Certain food, drugs, and gastrointestinal disorders can influence the absorption of your thyroid medication (levothyroxine) which can change your treatment outcomes
The absorption of levothyroxine takes place primary in the gastrointestinal tract. Around 60% to 82% of the administered dose is absorbed during the 3 hours after taking the medicine.
Soybeans and coffee have the greatest impact on the reduction of absorption, whereas vitamin C has the ability to increase it.
Many gastrointestinal disorders, such as celiac disease, atrophic gastritis, lactose intolerance, and Helicobacter pylori infection, may impede the absorption of levothyroxine. During the treatment of these gastrointestinal disorders, the serum TSH and free T4 values should be monitored.
A decrease in the absorption of thyroid medication is established when thyroid medication is taken alongside with:
• cholestyramine (used for chronic liver disease)
• colesevelam (for lowering holesterol and blood sugar)
• lanthanum (kidney disease)
• calcium carbonate (treating too much stomach acid by heartburn, upset stomach, or indigestion)
• calcium citrate (osteoporosis)
• calcium acetate and sevelamer (often used by patients who are on dialysis due to severe kidney disease)
• iron sulfate (anemia)
• ciprofloxacin (part of antibiotics which treat bacterial infections)
• aluminum hydroxide (used by increased stomach acid and certain kidney conditions)
• proton pump inhibitors (medicine addressing the reduction of stomach acid production)
For best absorption of thyroid medication take it 1 hour before breakfast. Separate the intake of thyroid medication from taking the interfering substance.

Brief: Retype everything in the levothyroxine absorption text from "Many gastrointestinal disorders, such" down to "chronic liver disease)".

Records:
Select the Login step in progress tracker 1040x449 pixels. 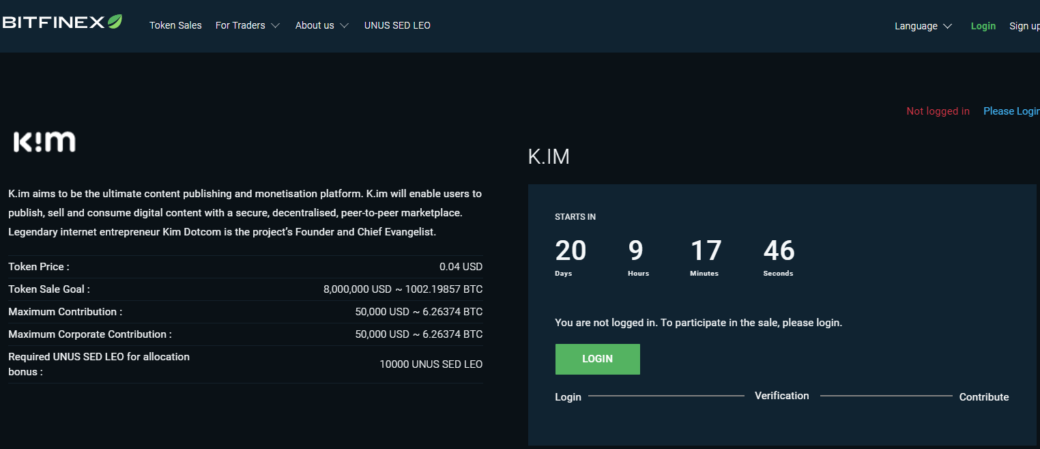click(568, 397)
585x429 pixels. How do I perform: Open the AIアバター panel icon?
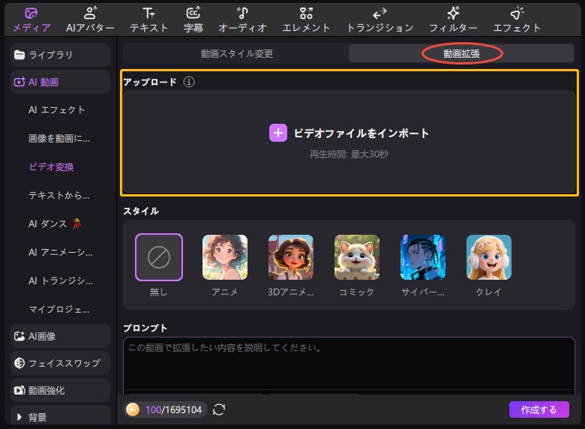[x=89, y=14]
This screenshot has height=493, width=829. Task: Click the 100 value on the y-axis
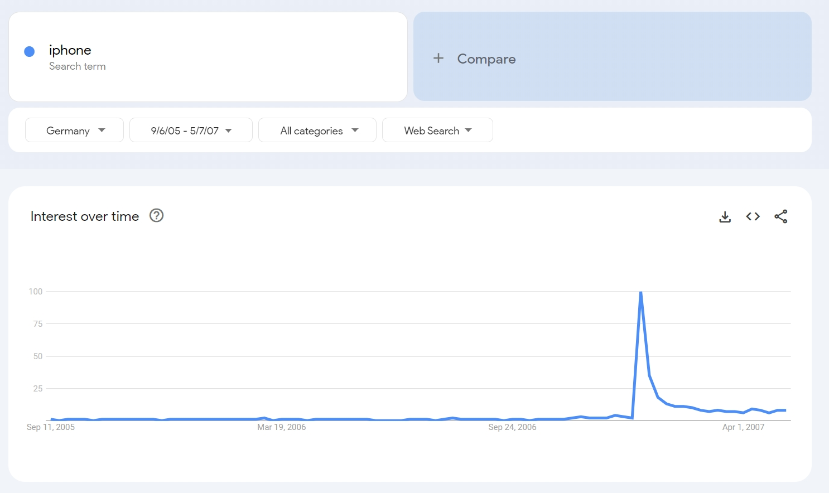[x=36, y=292]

Response:
Many gastrointestinal disorders, such as celiac disease, atrophic gastritis, lactose intolerance, and Helicobacter pylori infection, may impede the absorption of levothyroxine. During the treatment of these gastrointestinal disorders, the serum TSH and free T4 values should be monitored.
A decrease in the absorption of thyroid medication is established when thyroid medication is taken alongside with:
• cholestyramine (used for chronic liver disease)